Return the stretch from the line with "Task: Hide Кровать Монро with eye icon" through the line with "Given: Click the Mund value 56.1 cell" in the data below, character for character, skipping all pictures.

(Saved entries)
-- Opening Marker --
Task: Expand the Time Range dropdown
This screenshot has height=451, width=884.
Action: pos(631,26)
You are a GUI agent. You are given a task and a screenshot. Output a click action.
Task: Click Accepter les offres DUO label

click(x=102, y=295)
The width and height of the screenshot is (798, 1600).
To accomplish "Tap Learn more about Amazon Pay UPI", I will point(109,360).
-- Closing Marker --
-- Opening Marker --
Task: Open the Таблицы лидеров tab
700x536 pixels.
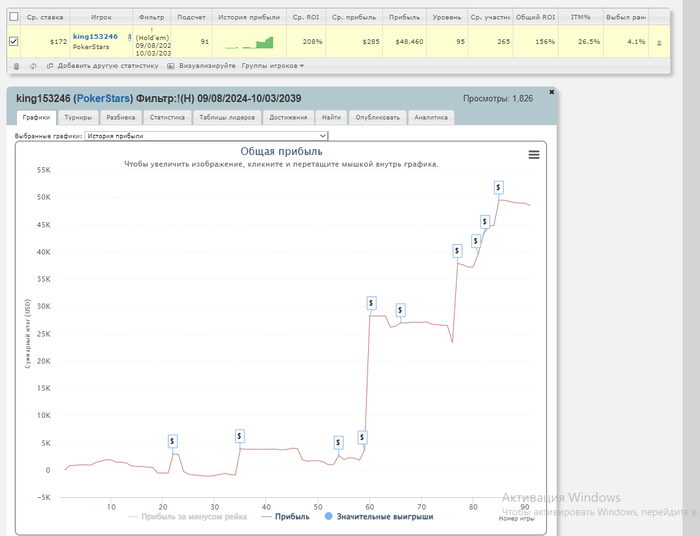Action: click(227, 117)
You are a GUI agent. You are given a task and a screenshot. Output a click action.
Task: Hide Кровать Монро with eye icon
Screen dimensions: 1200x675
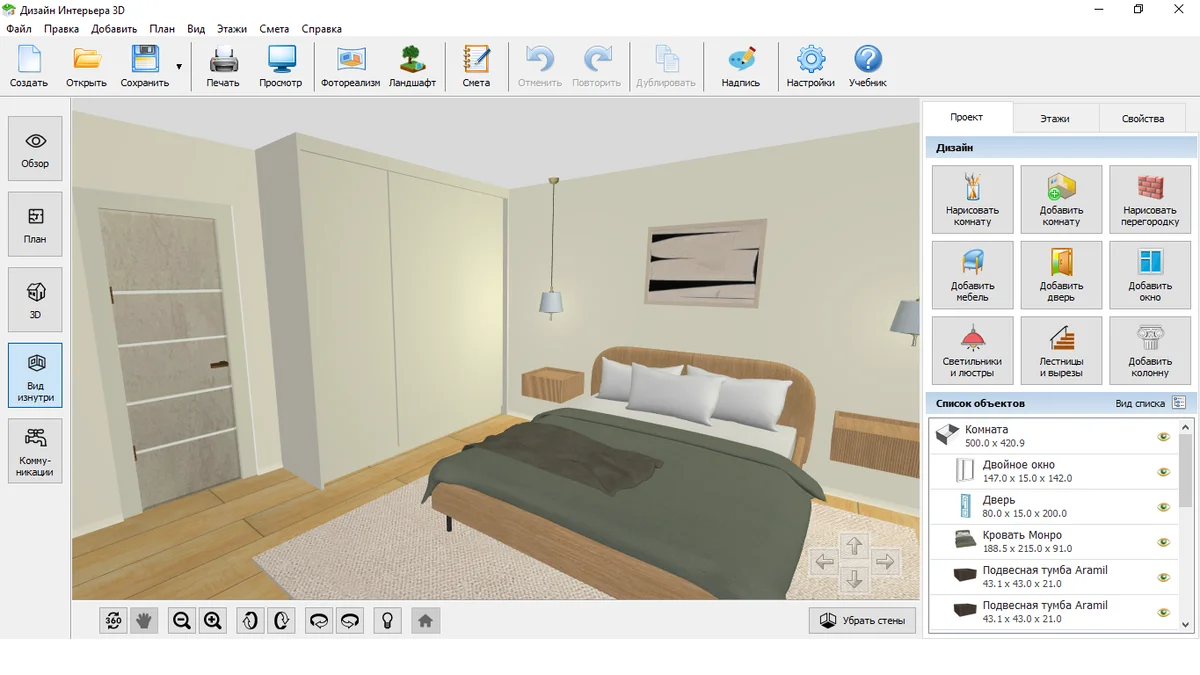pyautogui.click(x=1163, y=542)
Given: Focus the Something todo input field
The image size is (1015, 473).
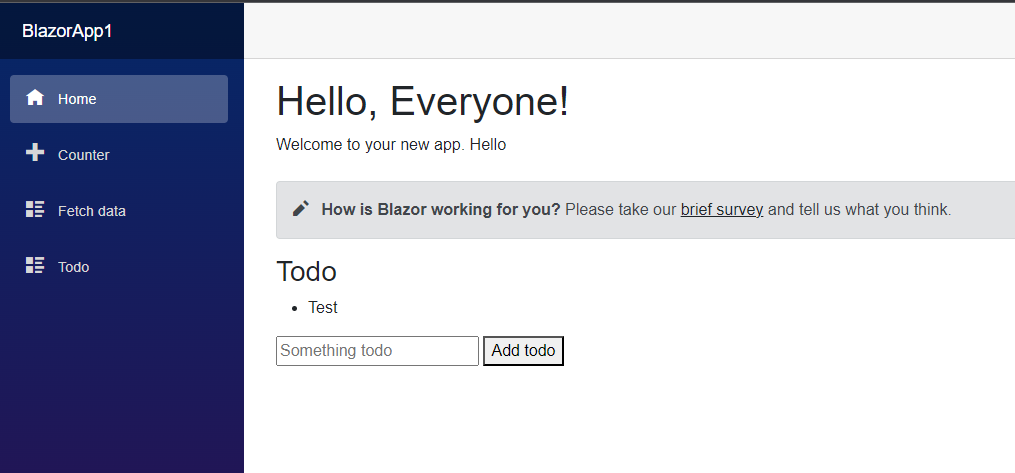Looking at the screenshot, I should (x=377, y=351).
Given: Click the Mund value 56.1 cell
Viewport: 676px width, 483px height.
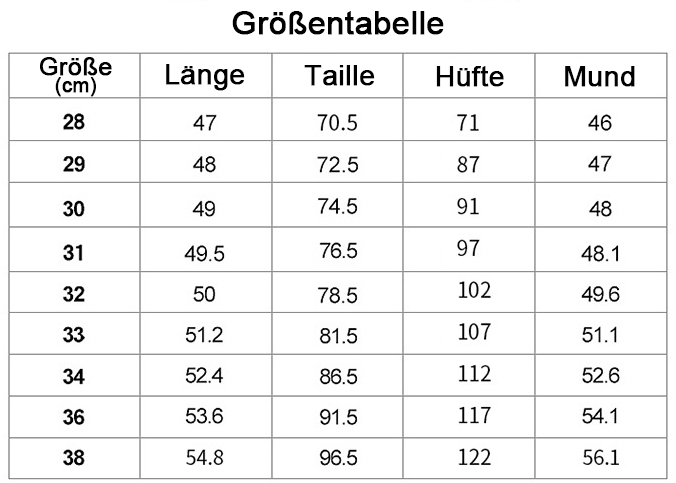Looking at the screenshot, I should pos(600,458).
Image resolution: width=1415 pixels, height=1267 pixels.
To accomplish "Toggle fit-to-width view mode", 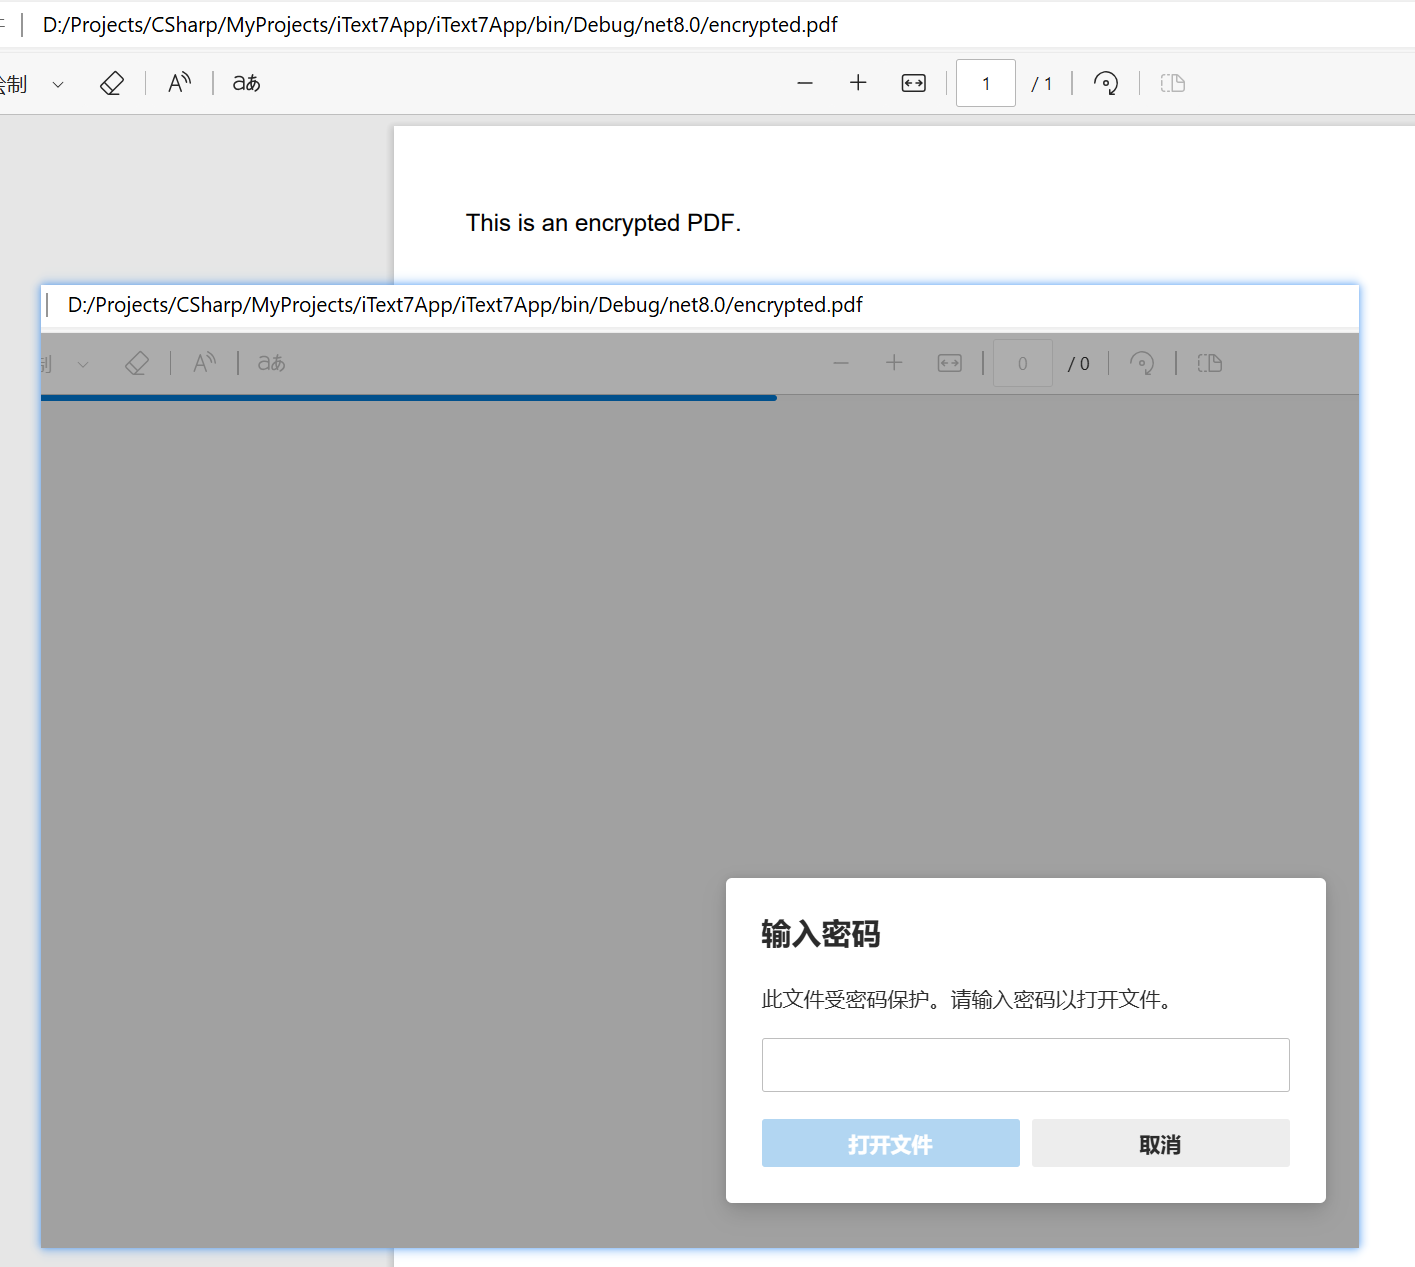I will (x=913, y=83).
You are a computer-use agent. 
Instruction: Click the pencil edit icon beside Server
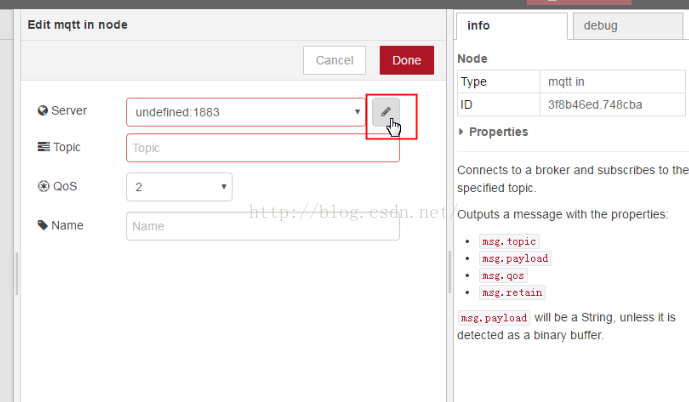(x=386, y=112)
-- Closing Marker --
*Output*.
Task: Hide Кровать Монро with eye icon
Screen dimensions: 1200x675
pyautogui.click(x=1163, y=542)
Given: Focus the Something todo input field
The image size is (1015, 473).
Looking at the screenshot, I should (x=377, y=351).
Given: Click the Mund value 56.1 cell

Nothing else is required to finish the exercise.